While many paleontologists – including Tseng in most cases – refuse to work with such “grey market” specimens, Tseng was willing to work with Galiano because they had the same goal: returning the fossils.
“I felt that we need to bring this back to its country of origin and bring it back into the scientific eye,” he said in collaboration with Chinese scientists. “My co-author, Zhan-Xiang Qiu from the Chinese Academy of Sciences, and I have agreed to collaborate on this project, on the understanding that we will first examine and publish the specimens, and then physically ship them back to China to be stored in their vertebrate paleontology collections to be kept safe.”
Tseng said Chinese fossils have a long history as “dragon bones” used in traditional medicine, and people in Gansu province in particular have long been digging in their fields to extract and sell fossils. The market shift from Chinese medicine practitioners to fossil collectors could lead to more commercial excavations, which can greatly reduce the scientific value of the fossils, he said.
“Paleontologists walk a fine line when they work with commercial collectors to place the fossils in a public trust such as a research institute or museum, and in this case some scholarly journals declined publication because the fossils were from the gray market “, he said.
The group eventually published in the bilingual journal Vertebrata PalAsiatica, sponsored by the IVPP in Beijing. The newspaper is now online, but publication of the print edition has been delayed by a coronavirus outbreak in Beijing.

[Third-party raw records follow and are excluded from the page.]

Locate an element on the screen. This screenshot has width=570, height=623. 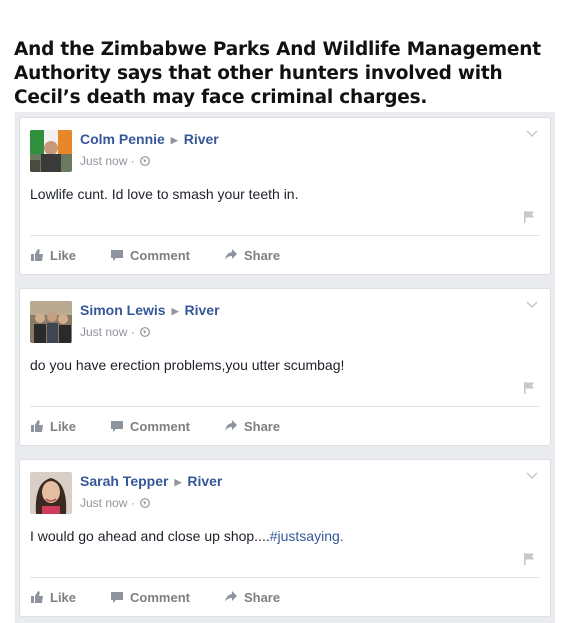
author-name-link: Simon Lewis is located at coordinates (123, 310).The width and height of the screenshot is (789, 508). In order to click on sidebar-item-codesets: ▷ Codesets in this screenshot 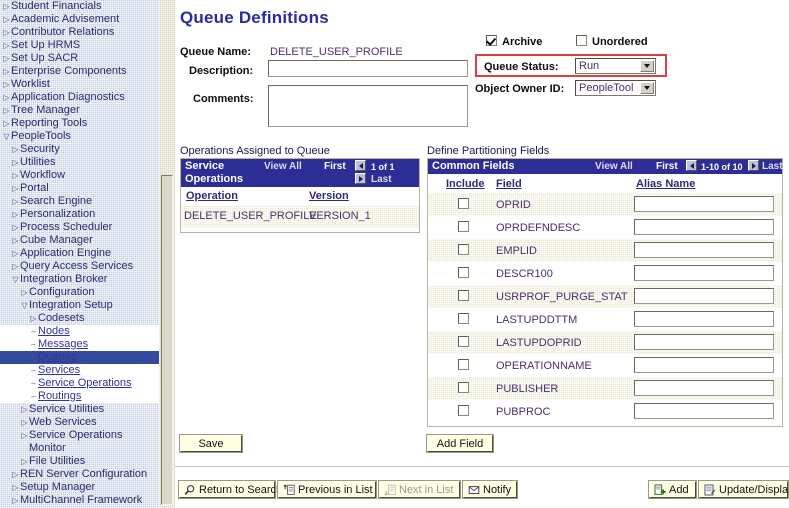, I will do `click(80, 318)`.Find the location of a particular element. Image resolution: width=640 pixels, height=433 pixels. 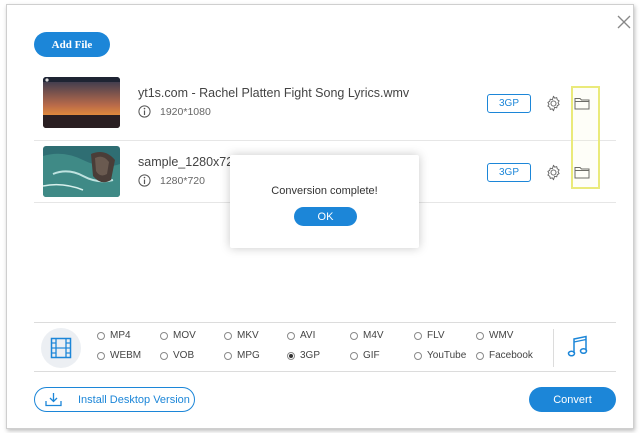

format-option-flv: FLV is located at coordinates (430, 336).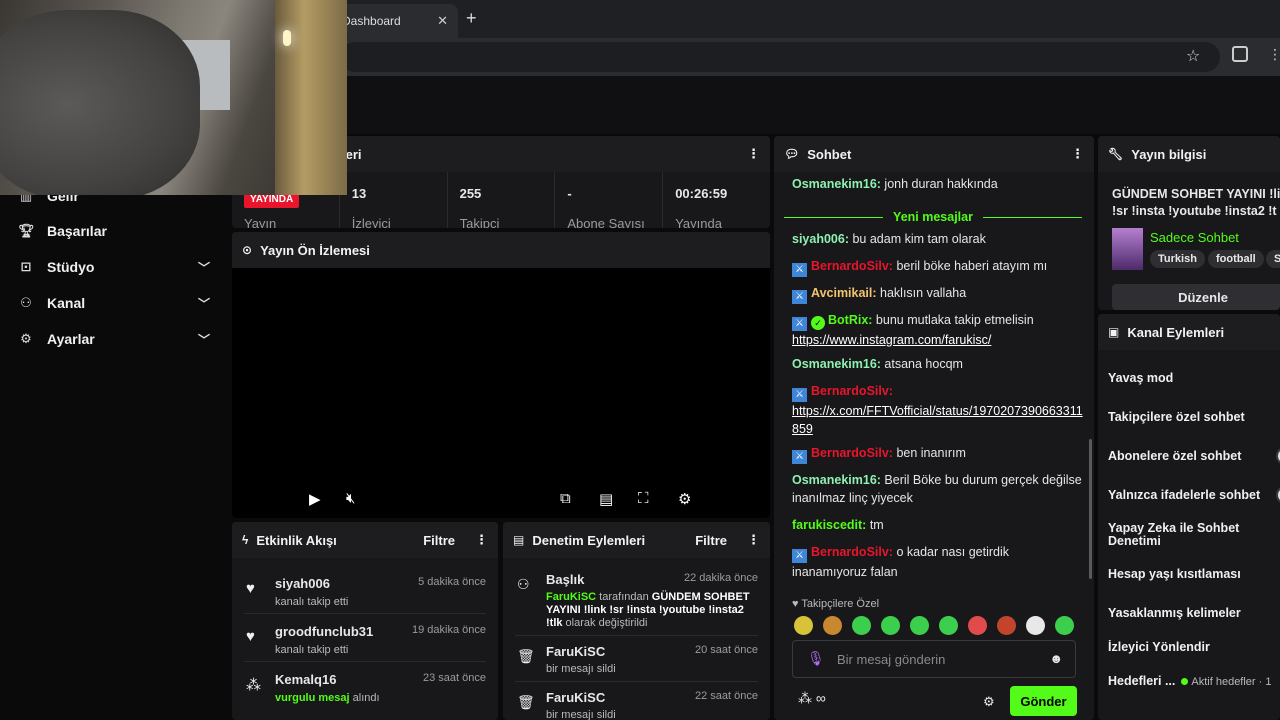  Describe the element at coordinates (1184, 496) in the screenshot. I see `emotes-only-item: Yalnızca ifadelerle sohbet` at that location.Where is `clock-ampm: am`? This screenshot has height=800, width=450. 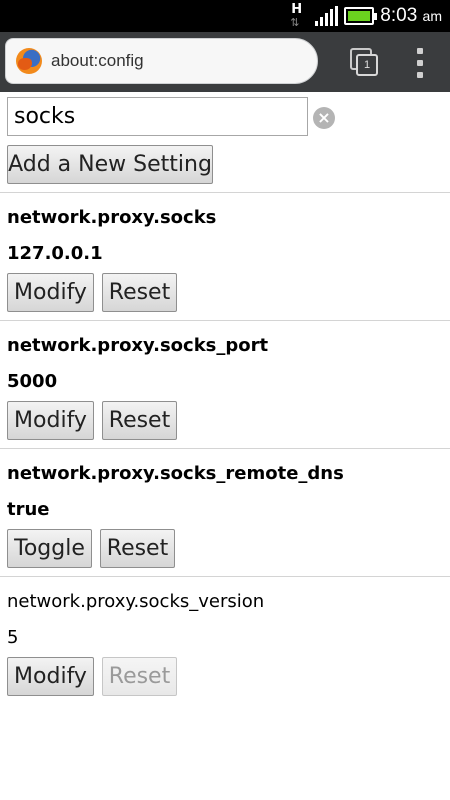 clock-ampm: am is located at coordinates (432, 16).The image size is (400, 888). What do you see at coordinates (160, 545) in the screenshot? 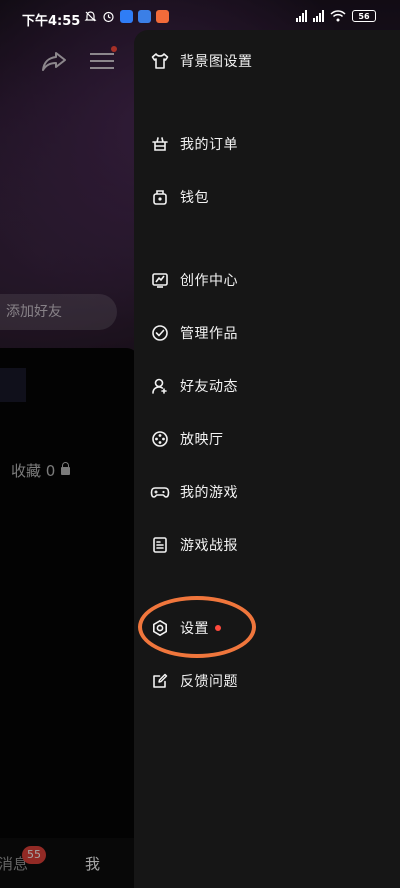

“There’s still a lot of debate about working with fossils by the gray market or by amateurs in the paleontology community, particularly among vertebrate paleontologists, because vertebrate fossils are rare compared to invertebrates or plants,” Tseng added. “Scientists have sometimes turned away collectors who have valuable specimens that they are willing to donate to museums because of the loss of scientific context and the attitude that when you work with people who don’t have an academic background, that’s kind of what it’s like Science.”
The publication is co-authored by Tseng, Galiano, Qiu, Nikos Solounias of the New York Institute of Technology, Xiaoming Wang of the Natural History Museum of Los Angeles County, and Stuart White of the UCLA School of Dentistry. The work was supported by the National Science Foundation and Galiano’s companies Dinosauria International LLC of Wyoming and Maxilla and Mandible Ltd. funded from New York.